If you think that alcohol makes people more sociable and open to communication, we have to disappoint you a little: alcohol reduces a person's ability to communicate, violating, for example, the interpretation of the interlocutor's facial expressions.
Recent studies have shown that alcohol disrupts the connection between the two parts of the brain responsible for recognizing social cues. According to C. Luan Fang, a professor of psychiatry at the University of Illinois at Chicago, the results are still preliminary, but already suggest that this disorder explains the outbursts of aggression and bouts of social isolation in a state of intoxication.
The experiment involved 12 students. Some of whom drank a drink with a high content of ethanol — about 16% (about the same amount found in fortified wine), while the rest drank a soft drink.

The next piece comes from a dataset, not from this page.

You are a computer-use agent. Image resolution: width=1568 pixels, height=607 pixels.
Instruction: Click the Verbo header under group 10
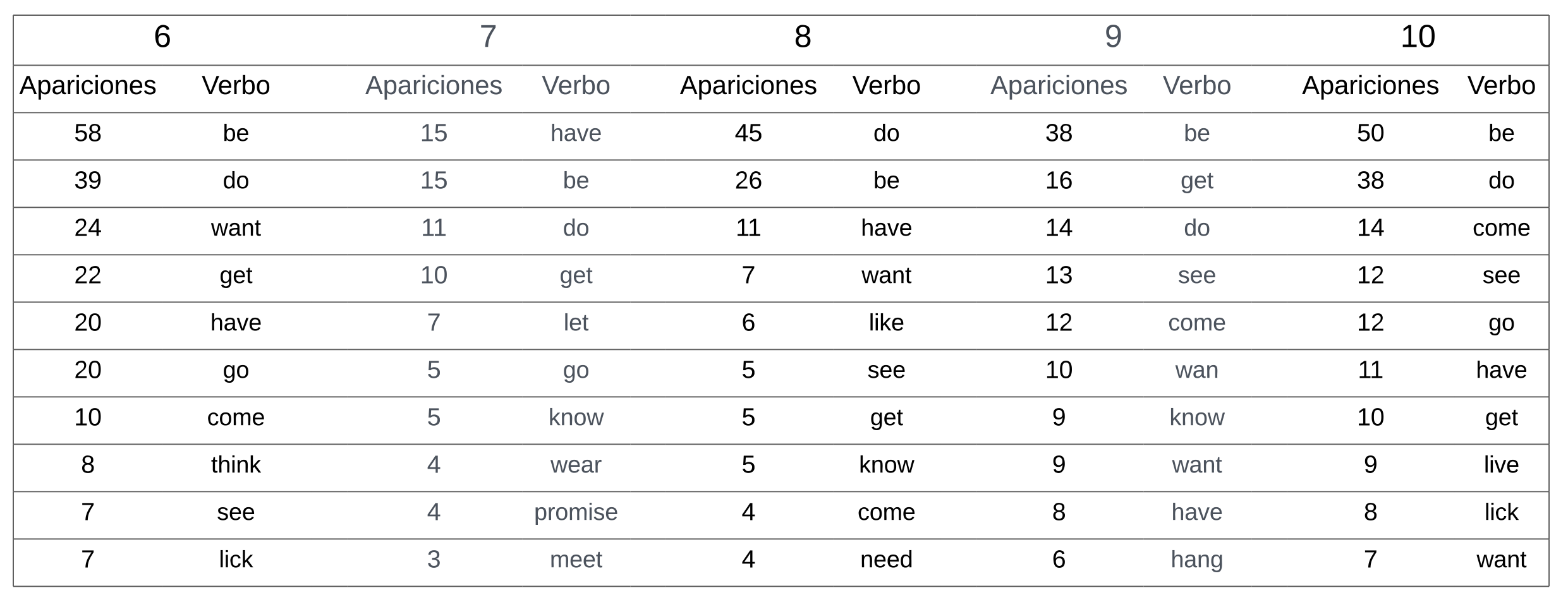[x=1501, y=86]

Then the volunteers tried to determine the emotions of people in the photographs — fear, anger, happiness, or a neutral expression.
Alcohol has been found to impair communication between the tonsils and the orbitofrontal zone, so volunteers who were intoxicated with alcohol had these areas involved in processing socio-emotional information out of sync.
As Professor Fang explains, "This suggests that during acute alcohol intoxication, emotional cues are not properly processed because the amygdala responses are inadequate."
Scientists did this experiment on students who by their own admission suffer from alcohol addiction, so the next stage will involve volunteers who do not drink regularly. The results of the experiment are published in the September issue of the journal Psychopharmacology.